SUGAR CREEK, Mo. -- People near 24 Highway say the constant flooding makes it almost impossible to get inside their homes and businesses.
The flooding was so bad Tuesday afternoon, a motorist had to be rescued from the rising waters.
“We actually been here 18 years. Every time it rains it actually does this. But this is the first time I’ve seen it this high,” said Nicole Mitchell who came to see the area.
According to neighbors living along 24 Highway, it doesn’t have to rain much, and it immediately starts flooding.
For Paul Wrabec, owner of Wet Wash Car Wash, he said he’s making the best of the situation.
His business closed for the second time in a week, and he said he's losing thousands of dollars every day. But on Tuesday, he got out his boat, grabbed his fishing pole and caught a few fish along the flooded highway.
“I can’t work. I can’t make any money. I was supposed to go to lake of the Ozark, but why go there when I’m catching fish here?” Wrabec said.
Just next door to Wrabec, the owners of Fairmont Liquors got creative to survey the flood -- they got into a paddle boat to get to their business.
“We weren’t sure how big the flood waters were going to get. We knew we couldn’t get to it by foot,” Thelma Jordan said.
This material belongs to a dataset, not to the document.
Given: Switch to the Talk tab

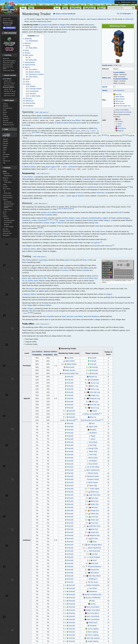Looking at the screenshot, I should (31, 8).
The flooding becoming all too familiar in the area. Business owners say they can count at least nine serious floods in four years.
They said nothing is being done to correct the issue, which they say is man-made.
“Twenty-seven years and we never flooded. The culvert broke. They were fighting over who would fix it. They filled it with gravel,” Jordan said.
“Nobody wants to help us. Independence, MoDOT and Sugar Creek. We are paying taxes, but nobody wants to help us. This happens every year,” Wrabec said.
Wrabec and Jordan said even though things are not in their favor, for now, they will continue to remain positive.
“We are in no win. Might as well catch some fish,” Wrabec said.
The business owners said they are preparing for another round of heavy rain. They expect to be closed for at least the next three days.
They said they are also working to organize more community meetings to discuss the recurring issue.